Paris, La Défense. Analyse d’un photomontage / France Photographie.
Contiguïté d’un cimetière et de bâtiments de facture contemporaine ; atmosphère d’apocalypse. Bien composée, d’un choix esthétique contrôlé, la photo touche avec un propos servi par un artifice un peu usé. Mais pourquoi s’en tenir à cette impression ?
La superposition de deux clichés crée un quartier de la Défense improbable et densifié. Les angles de prise de vue sont frontaux, neutres. Cet agglomérat minéral frappe par la matité des surfaces, sans reflets, ou du moins sans reflets lus comme tels. L’illusion que connote habituellement un miroir serait-elle ici remplacée par l’irréalité que suggèrent des plans diaphanes ? L’auteur crée en effet des jeux de transparences dans les immeubles, artifice fortement souligné par l’inclusion de nuages, improbables eux aussi et par essence de nature confuse et mal définie. Quid alors de la nature du quartier des affaires décrit ?
Les tours semblent naître du cimetière. Une promenade sans promeneurs, sauf quelques fantômes, aboutit à un horizon barré. Une enceinte paraît cerner le dernier asile. Protection ? Appropriation ? Une impression de vide, de non humanité, d’abandon se dégage.

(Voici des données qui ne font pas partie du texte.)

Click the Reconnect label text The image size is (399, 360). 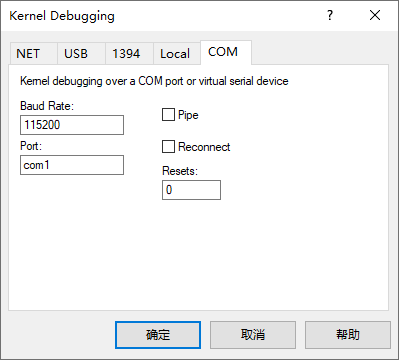coord(204,147)
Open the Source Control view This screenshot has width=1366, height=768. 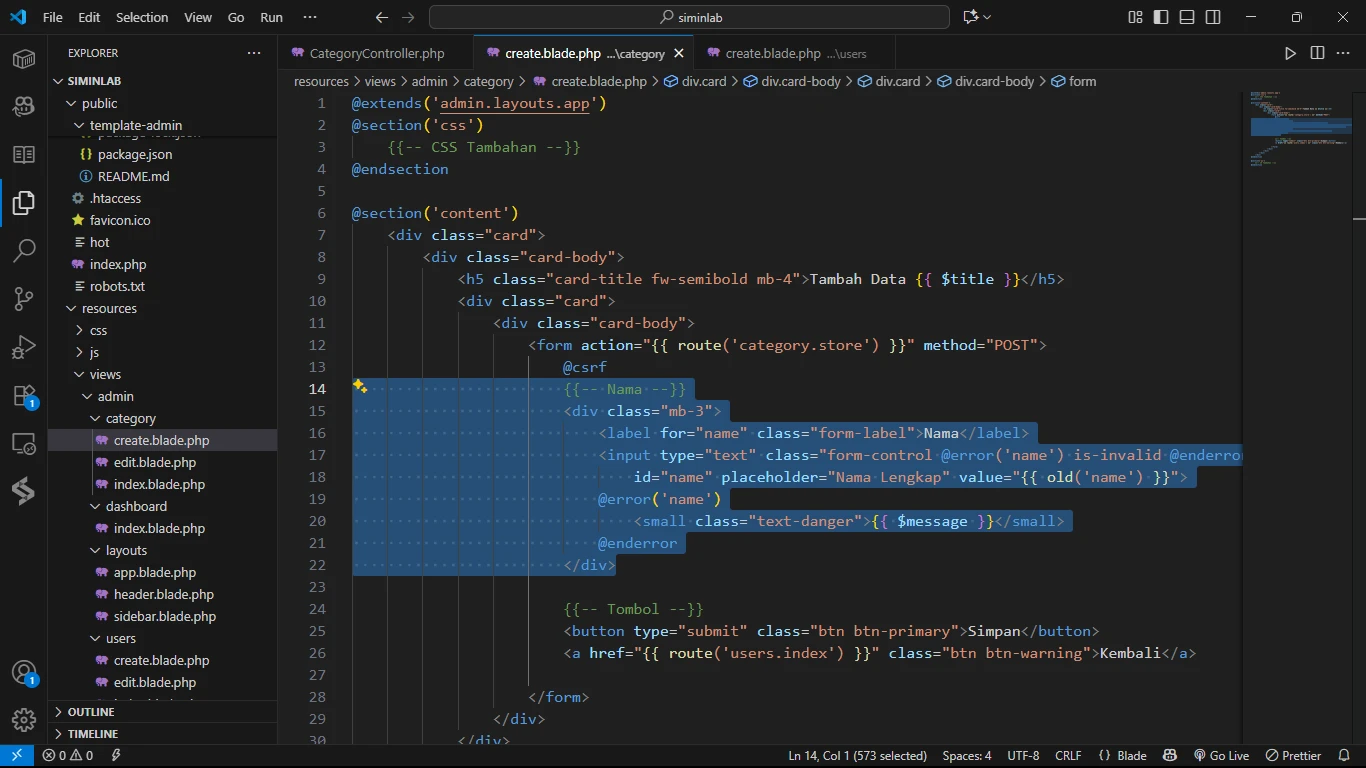click(x=24, y=298)
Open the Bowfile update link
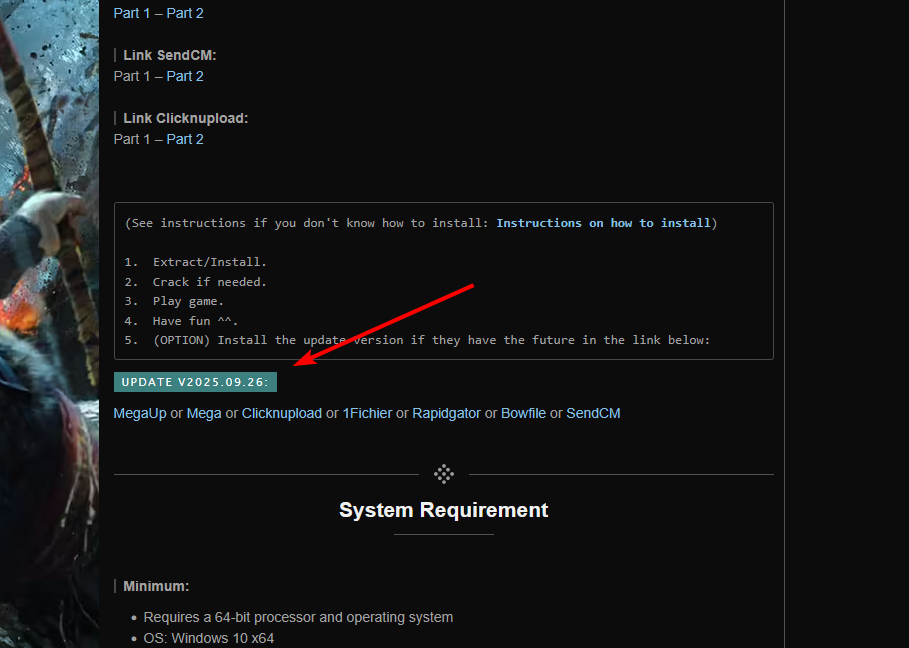 point(523,413)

Le travail sur la couleur ne laisse place à aucune fantaisie chromatique. Les camaïeux de bleus et de roux dominent, avec le blanc. Des verts subsistent. Les noirs sont conservés. Les bleus se parent d’une lumière de nuit, mais retrouvent aussi leur froideur et leur immatérialité natives, se mutant en couleur de mort. Proximité des sépultures oblige ? Celles-ci s’affirment par leur blancheur que souligne le noir de leurs ombres ; des bruns les réchauffent. L’arche domine et bloque la scène, avec des teintes rousses propres aux univers chthoniens.
A la verticalité des tours s’oppose l’horizontalité des tombes. L’ascension s’oppose à l’immobilité, le confus au net, l’éphémère au permanent, le glacial au tempéré. Unique similarité entre les deux mondes, une similarité de formes : les rectangles des tombes et ceux des vitres ternes constellent l’image. Où seule la mort semble être un élément de vie. Alors, comment interpréter la multitude d’indices et de signes de cette vision ? Ils taisent leurs interconnections. Aucune métonymie possible ou appelée ne se livre. Mystère.